What is needed: When you copy the material, keep each line exactly as it appears.

Listed entries:
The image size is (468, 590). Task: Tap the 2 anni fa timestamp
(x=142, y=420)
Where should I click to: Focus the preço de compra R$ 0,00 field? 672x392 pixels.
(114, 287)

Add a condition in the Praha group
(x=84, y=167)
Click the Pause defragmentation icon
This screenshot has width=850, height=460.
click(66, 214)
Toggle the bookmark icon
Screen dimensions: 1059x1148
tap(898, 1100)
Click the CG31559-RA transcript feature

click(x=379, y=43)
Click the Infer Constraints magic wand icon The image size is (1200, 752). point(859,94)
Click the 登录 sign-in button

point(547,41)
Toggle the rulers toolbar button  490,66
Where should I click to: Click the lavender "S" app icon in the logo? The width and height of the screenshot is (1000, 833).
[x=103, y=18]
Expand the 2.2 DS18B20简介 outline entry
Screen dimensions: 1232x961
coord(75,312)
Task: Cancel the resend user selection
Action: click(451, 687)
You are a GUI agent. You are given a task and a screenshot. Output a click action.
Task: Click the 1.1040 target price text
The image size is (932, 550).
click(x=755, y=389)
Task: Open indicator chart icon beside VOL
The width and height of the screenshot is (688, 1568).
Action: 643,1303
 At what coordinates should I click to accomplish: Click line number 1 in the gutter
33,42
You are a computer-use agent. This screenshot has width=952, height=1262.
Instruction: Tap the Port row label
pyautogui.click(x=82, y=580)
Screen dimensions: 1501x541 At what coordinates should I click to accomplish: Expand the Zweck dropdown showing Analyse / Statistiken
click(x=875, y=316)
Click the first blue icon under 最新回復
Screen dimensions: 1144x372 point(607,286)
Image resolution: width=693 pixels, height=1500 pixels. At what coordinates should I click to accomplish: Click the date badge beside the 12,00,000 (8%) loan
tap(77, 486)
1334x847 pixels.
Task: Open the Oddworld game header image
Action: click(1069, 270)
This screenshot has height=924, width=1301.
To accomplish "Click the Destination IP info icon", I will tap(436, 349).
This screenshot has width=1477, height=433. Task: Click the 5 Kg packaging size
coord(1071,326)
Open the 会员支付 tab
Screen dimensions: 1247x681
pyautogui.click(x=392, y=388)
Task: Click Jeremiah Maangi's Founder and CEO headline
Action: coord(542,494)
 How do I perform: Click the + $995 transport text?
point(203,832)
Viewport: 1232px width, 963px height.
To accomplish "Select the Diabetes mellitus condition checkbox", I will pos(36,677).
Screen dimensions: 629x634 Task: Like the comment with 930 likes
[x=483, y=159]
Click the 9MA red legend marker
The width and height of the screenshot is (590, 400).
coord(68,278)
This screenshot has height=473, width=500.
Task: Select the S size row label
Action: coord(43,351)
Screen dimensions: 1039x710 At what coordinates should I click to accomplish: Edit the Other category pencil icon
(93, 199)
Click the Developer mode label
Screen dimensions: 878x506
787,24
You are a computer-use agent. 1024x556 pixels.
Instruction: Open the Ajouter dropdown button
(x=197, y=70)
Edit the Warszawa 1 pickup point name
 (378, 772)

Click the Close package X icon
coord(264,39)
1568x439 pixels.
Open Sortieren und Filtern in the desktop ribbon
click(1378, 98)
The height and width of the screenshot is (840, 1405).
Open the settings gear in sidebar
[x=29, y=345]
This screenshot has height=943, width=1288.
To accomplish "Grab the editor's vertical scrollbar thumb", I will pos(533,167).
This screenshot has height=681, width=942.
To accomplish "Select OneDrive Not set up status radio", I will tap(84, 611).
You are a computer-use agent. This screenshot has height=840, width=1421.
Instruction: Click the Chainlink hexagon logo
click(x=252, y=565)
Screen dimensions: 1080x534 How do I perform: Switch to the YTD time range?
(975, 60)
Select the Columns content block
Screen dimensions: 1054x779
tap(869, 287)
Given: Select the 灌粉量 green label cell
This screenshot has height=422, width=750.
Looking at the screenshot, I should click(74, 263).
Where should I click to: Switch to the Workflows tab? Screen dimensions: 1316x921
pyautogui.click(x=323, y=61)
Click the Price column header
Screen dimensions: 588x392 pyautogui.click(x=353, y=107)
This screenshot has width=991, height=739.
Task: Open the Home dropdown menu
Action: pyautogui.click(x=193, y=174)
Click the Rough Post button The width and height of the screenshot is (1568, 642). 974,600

Answer for the task:
The image size is (468, 590). Task: Tap the 2 anni fa timestamp
(x=142, y=420)
Where should I click to: Focus the preço de compra R$ 0,00 field? 672x392 pixels.
(114, 287)

Add a condition in the Praha group
(x=84, y=167)
Click the Pause defragmentation icon
This screenshot has width=850, height=460.
click(66, 214)
Toggle the bookmark icon
Screen dimensions: 1059x1148
tap(898, 1100)
Click the CG31559-RA transcript feature

click(x=379, y=43)
Click the Infer Constraints magic wand icon The image size is (1200, 752). point(859,94)
Click the 登录 sign-in button

point(547,41)
Toggle the rulers toolbar button  490,66
Where should I click to: Click the lavender "S" app icon in the logo? The width and height of the screenshot is (1000, 833).
[x=103, y=18]
Expand the 2.2 DS18B20简介 outline entry
Screen dimensions: 1232x961
coord(75,312)
Task: Cancel the resend user selection
Action: click(451, 687)
You are a GUI agent. You are given a task and a screenshot. Output a click action.
Task: Click the 1.1040 target price text
The image size is (932, 550).
click(x=755, y=389)
Task: Open indicator chart icon beside VOL
The width and height of the screenshot is (688, 1568).
Action: 643,1303
 At what coordinates should I click to accomplish: Click line number 1 in the gutter
33,42
You are a computer-use agent. This screenshot has width=952, height=1262.
Instruction: Tap the Port row label
pyautogui.click(x=82, y=580)
Screen dimensions: 1501x541 At what coordinates should I click to accomplish: Expand the Zweck dropdown showing Analyse / Statistiken
click(x=875, y=316)
Click the first blue icon under 最新回復
Screen dimensions: 1144x372 point(607,286)
Image resolution: width=693 pixels, height=1500 pixels. At what coordinates should I click to accomplish: Click the date badge beside the 12,00,000 (8%) loan
tap(77, 486)
1334x847 pixels.
Task: Open the Oddworld game header image
Action: click(1069, 270)
This screenshot has height=924, width=1301.
To accomplish "Click the Destination IP info icon", I will tap(436, 349).
This screenshot has width=1477, height=433. Task: Click the 5 Kg packaging size
coord(1071,326)
Open the 会员支付 tab
Screen dimensions: 1247x681
pyautogui.click(x=392, y=388)
Task: Click Jeremiah Maangi's Founder and CEO headline
Action: coord(542,494)
 How do I perform: Click the + $995 transport text?
point(203,832)
Viewport: 1232px width, 963px height.
To accomplish "Select the Diabetes mellitus condition checkbox", I will pos(36,677).
Screen dimensions: 629x634 Task: Like the comment with 930 likes
[x=483, y=159]
Click the 9MA red legend marker
The width and height of the screenshot is (590, 400).
coord(68,278)
This screenshot has height=473, width=500.
Task: Select the S size row label
Action: coord(43,351)
Screen dimensions: 1039x710 At what coordinates should I click to accomplish: Edit the Other category pencil icon
(93, 199)
Click the Developer mode label
Screen dimensions: 878x506
787,24
You are a computer-use agent. 1024x556 pixels.
Instruction: Open the Ajouter dropdown button
(x=197, y=70)
Edit the Warszawa 1 pickup point name
 (378, 772)

Click the Close package X icon
coord(264,39)
1568x439 pixels.
Open Sortieren und Filtern in the desktop ribbon
click(1378, 98)
The height and width of the screenshot is (840, 1405).
Open the settings gear in sidebar
[x=29, y=345]
This screenshot has height=943, width=1288.
To accomplish "Grab the editor's vertical scrollbar thumb", I will pos(533,167).
This screenshot has height=681, width=942.
To accomplish "Select OneDrive Not set up status radio", I will tap(84, 611).
You are a computer-use agent. This screenshot has height=840, width=1421.
Instruction: Click the Chainlink hexagon logo
click(x=252, y=565)
Screen dimensions: 1080x534 How do I perform: Switch to the YTD time range?
(975, 60)
Select the Columns content block
Screen dimensions: 1054x779
tap(869, 287)
Given: Select the 灌粉量 green label cell
This screenshot has height=422, width=750.
Looking at the screenshot, I should click(74, 263).
Where should I click to: Switch to the Workflows tab? Screen dimensions: 1316x921
pyautogui.click(x=323, y=61)
Click the Price column header
Screen dimensions: 588x392 pyautogui.click(x=353, y=107)
This screenshot has width=991, height=739.
Task: Open the Home dropdown menu
Action: pyautogui.click(x=193, y=174)
Click the Rough Post button The width and height of the screenshot is (1568, 642). 974,600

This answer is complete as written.